We are seeing some concerning parallels. Sales tax in my state has raised from 6.0% to 6.35% just recently. I think a lot of other states are raising sales tax to close shortfalls. Sales tax disproportionately hits the debtor sections, as poor people live on subsistence wages and it is a direct hit to everything they purchase, while wealthy people just save their money and don't buy much. He talks about how increased sales taxes in the early 1930s just made the economy worse, by discouraging spending and consumption.
It seems like the extremely unpopular choice, but the only way out of a debt trap like this, is to tax the corporations and upper tax brackets significantly, causing a redistribution of wealth and boost public spending to create jobs and in effect, migrate capital from the creditor section of the economy back to the debtor section of the economy, where it can be spent and increase the velocity of money.

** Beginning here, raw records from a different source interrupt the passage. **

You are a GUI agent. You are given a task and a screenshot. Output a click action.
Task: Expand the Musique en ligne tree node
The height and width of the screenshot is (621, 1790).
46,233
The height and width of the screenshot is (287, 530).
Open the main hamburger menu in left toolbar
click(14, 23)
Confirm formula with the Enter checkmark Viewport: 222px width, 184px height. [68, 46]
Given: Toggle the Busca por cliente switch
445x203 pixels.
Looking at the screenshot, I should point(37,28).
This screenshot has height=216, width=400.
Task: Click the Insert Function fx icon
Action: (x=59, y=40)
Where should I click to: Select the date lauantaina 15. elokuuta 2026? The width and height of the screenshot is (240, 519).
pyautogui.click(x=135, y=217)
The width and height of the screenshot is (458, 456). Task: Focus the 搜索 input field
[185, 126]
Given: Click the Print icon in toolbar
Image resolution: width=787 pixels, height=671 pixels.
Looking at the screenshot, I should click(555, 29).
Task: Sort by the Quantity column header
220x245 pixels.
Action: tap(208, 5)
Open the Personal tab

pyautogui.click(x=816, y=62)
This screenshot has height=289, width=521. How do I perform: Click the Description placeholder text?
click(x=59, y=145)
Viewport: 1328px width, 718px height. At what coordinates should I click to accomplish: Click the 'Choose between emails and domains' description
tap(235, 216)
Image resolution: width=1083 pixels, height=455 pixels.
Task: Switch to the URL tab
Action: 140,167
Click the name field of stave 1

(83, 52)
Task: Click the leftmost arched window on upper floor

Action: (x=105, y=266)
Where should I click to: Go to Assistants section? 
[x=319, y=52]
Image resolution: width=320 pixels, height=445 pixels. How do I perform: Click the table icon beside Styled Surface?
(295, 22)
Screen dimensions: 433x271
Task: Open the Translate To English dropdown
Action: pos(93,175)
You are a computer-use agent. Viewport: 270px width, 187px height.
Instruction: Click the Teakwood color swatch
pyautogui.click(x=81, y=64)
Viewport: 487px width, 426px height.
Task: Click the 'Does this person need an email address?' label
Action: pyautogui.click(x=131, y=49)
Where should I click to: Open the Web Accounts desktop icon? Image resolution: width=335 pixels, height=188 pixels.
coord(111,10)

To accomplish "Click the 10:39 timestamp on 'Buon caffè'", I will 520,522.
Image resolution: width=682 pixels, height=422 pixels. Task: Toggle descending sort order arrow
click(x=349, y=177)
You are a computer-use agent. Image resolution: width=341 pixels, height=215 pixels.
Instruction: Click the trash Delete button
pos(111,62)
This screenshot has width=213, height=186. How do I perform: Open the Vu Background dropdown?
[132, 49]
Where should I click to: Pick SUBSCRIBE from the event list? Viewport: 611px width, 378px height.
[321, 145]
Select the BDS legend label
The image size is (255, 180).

Great quote from the article:
It is utterly impossible, as this country has demonstrated again and again, for the rich to save as much as they have been trying to save, and save anything that is worth saving. They can save idle factories and useless railroad coaches; they can save empty office buildings and closed banks; they can save paper evidences of foreign loans; but as a class they can not save anything that is worth saving, above and beyond the amount that is made profitable by the increase of consumer buying. It is for the interests of the well to do – to protect them from the results of their own folly – that we should take from them a sufficient amount of their surplus to enable consumers to consume and business to operate at a profit. This is not “soaking the rich”?; it is saving the rich. Incidentally, it is the only way to assure them the serenity and security which they do not have at the present moment.
With the current Republican leadership in congress, I see about 0% chance of this happening, so we are destined to make the same mistakes and spend the next decade digging ourselves deeper and deeper into financial hell, until there is a societal change and the people revolt.